/pyfn

A python module to process data for Frame Semantic Parsing

Primary LanguagePythonMIT LicenseMIT

pyfn

GitHub release PyPI release Build Requirements Code Coverage FrameNet MIT License

Welcome to pyfn, a Python module to process FrameNet annotation.

pyfn can be used to:

  1. convert data to and from FRAMENET XML, SEMEVAL XML, SEMAFOR CoNLL, BIOS and CoNLL-X
  2. preprocess FrameNet data using a standardized state-of-the-art pipeline
  3. run the SEMAFOR and OPEN-SESAME frame semantic parsers
  4. build your own frame semantic parser using a standard set of python models to marshall/unmarshall FrameNet XML data

This repository also accompanies the (Kabbach et al., 2018) paper:

@InProceedings{C18-1267,
  author = 	"Kabbach, Alexandre
		and Ribeyre, Corentin
		and Herbelot, Aur{\'e}lie",
  title = 	"Butterfly Effects in Frame Semantic Parsing: impact of data processing on model ranking",
  booktitle = 	"Proceedings of the 27th International Conference on Computational Linguistics",
  year = 	"2018",
  publisher = 	"Association for Computational Linguistics",
  pages = 	"3158--3169",
  location = 	"Santa Fe, New Mexico, USA",
  url = 	"http://aclweb.org/anthology/C18-1267"
}

Dependencies

On Unix, you may need to install the following packages:

libxml2 libxml2-dev libxslt1-dev python-3.x-dev

Install

pip3 install pyfn

Use

When using pyfn, your FrameNet splits directory structure should follow:

.
|-- fndata-1.x-with-dev
|   |-- train
|   |   |-- fulltext
|   |   |-- lu
|   |-- dev
|   |   |-- fulltext
|   |   |-- lu
|   |-- test
|   |   |-- fulltext
|   |   |-- lu
|   |-- frame
|   |-- frRelation.xml
|   |-- semTypes.xml

Conversion

pyfn can be used to convert data to and from:

  • FRAMENET XML: the format of the released FrameNet XML data
  • SEMEVAL XML: the format of the SEMEVAL 2007 shared task 19 on frame semantic structure extraction
  • SEMAFOR CoNLL: the format used by the SEMAFOR parser
  • BIOS: the format used by the OPEN-SESAME parser
  • CoNLL-X: the format used by various state-of-the-art POS taggers and dependency parsers (see preprocessing considerations for frame semantic parsing below)

As well as to generate the .csv hierarchy files used by both SEMAFOR and OPEN-SESAME parsers to integrate the hierarchy feature (see (Kshirsagar et al., 2015) for details).

For an exhaustive description of all formats, check out FORMAT.md.

HowTo

The following sections provide examples of commands to convert FN data to and from different formats.

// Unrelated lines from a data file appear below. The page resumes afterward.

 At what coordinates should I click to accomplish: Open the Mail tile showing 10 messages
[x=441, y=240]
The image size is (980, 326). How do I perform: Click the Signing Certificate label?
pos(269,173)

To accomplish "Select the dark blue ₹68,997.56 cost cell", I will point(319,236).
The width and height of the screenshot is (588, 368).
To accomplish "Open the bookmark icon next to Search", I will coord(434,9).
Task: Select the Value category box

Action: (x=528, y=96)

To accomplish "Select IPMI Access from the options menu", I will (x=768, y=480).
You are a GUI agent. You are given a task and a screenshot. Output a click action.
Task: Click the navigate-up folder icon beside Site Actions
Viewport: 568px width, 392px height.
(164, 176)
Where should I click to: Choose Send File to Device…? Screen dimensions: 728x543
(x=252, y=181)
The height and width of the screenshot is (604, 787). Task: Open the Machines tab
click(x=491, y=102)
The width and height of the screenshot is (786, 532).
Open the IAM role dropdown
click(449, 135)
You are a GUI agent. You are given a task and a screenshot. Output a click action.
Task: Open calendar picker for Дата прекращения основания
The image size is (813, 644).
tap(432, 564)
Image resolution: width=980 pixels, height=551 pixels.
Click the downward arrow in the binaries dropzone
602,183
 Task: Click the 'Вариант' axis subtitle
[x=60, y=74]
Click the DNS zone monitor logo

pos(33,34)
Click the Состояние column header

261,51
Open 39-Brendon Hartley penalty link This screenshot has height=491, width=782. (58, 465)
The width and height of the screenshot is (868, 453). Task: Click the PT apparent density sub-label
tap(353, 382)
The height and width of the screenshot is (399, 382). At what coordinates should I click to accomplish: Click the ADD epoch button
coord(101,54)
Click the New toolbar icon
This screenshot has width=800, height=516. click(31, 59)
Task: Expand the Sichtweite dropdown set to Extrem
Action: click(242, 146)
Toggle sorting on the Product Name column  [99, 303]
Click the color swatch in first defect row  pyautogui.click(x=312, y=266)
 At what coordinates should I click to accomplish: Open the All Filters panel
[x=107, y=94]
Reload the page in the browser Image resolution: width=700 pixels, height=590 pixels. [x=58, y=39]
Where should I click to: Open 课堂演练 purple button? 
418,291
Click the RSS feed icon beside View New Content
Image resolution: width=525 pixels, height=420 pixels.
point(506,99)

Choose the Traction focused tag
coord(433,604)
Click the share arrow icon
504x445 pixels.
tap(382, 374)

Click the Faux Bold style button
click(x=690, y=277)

All commands can make use of the following options:

  1. --splits: specify which splits should be converted. --splits train will generate all train/dev/test splits, according to data found under the fndata-1.x/{train/dev/test} directories. --splits dev will generate the dev and test splits according to data found under the fndata-1.x/{dev/test} directories. This option will skip the train splits but generate the same dev/test splits that would have been generated with --splits train. --splits test will generate the test splits according to data found under the fndata-1.x/test directory, and skip the train/dev splits. The test splits generated with --splits test will be the same as those generated with the --splits train and --splits dev. Default to --splits test.
  2. --output_sentences: if specified, will output a .sentences file in the process, containing all raw annotated sentences, one sentence per line.
  3. --with_exemplars: if specified, will process the exemplars (data under the lu directory) in addition to fulltext.
  4. --filter: specify data filtering options (see details below).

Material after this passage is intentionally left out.